AI-based Reconstruction and Denoising for Robust Structured Illumination Microscopy at Low Signal-to-Noise Ratios
Fluorescence microscopy is a powerful imaging technique that enables the visualization of biological specimens at cellular and subcellular level with a resolution limit of 200-300 nm. The development of structured illumination microscopy (SIM) has further enhanced resolution by exploiting the interference of light patterns to achieve SIM reconstructions with two times the resolution. However, imaging biological specimens under microscopy faces fundamental challenges, such as imaging speed, light exposure, and spatial resolution. Specifically, imaging biological specimens often requires rapid acquisition with high temporal resolution and low light exposure to reduce photo-bleaching and photo-toxicity. These requirements typically lead to low-SNR imaging, which results in poor SIM reconstruction with a high level of reconstruction artifacts. In contrast, high-SNR imaging produces superior quality at the cost of slower speeds and increased light exposure, which can potentially jeopardize the sensitive specimens.
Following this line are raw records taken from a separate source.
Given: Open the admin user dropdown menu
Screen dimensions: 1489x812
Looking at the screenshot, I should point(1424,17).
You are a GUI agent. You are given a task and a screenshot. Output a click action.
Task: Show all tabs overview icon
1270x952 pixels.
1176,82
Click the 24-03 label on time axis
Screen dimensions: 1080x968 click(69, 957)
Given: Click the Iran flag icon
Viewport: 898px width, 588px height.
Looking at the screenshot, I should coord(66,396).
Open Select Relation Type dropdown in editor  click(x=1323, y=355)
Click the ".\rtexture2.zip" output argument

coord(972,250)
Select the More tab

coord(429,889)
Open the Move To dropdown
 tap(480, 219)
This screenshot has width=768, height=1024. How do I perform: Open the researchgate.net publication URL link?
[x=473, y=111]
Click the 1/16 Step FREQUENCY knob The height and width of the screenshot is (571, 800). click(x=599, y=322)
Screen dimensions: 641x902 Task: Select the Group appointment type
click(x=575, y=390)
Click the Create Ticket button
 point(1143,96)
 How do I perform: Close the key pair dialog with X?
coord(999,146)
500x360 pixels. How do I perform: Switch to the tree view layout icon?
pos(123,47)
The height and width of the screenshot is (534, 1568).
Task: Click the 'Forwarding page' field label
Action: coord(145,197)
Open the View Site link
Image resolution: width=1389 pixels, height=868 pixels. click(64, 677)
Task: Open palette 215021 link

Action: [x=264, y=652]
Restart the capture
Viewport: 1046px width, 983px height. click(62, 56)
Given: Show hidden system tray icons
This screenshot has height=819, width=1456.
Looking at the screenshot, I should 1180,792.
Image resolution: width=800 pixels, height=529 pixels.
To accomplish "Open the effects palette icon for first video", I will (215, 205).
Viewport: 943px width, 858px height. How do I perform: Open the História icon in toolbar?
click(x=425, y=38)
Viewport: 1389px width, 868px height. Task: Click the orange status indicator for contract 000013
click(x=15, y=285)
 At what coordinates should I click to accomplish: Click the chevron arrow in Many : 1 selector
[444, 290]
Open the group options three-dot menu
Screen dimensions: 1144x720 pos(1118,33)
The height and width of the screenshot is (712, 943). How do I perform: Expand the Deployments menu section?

In this work, we explore the feasibility of recovering spatial and temporal resolution hidden in low-SNR images by leveraging state-of-the-art deep learning techniques. Our approach is centered on a novel direct SIM reconstruction methodology using Projection Upsampling Network (PU-Net), which replaces the Deep Fourier Channel Attention Network (DFCAN) module in the current RDL-SIM training pipeline, which consists of predicting SIM reconstruction images with a pre-trained network (DFCAN) and convolving this image with a prior knowledge-based sinusoidal pattern to simulate moir´e fringes for training the final denoising module, as proposed by Qiao et al., 2022.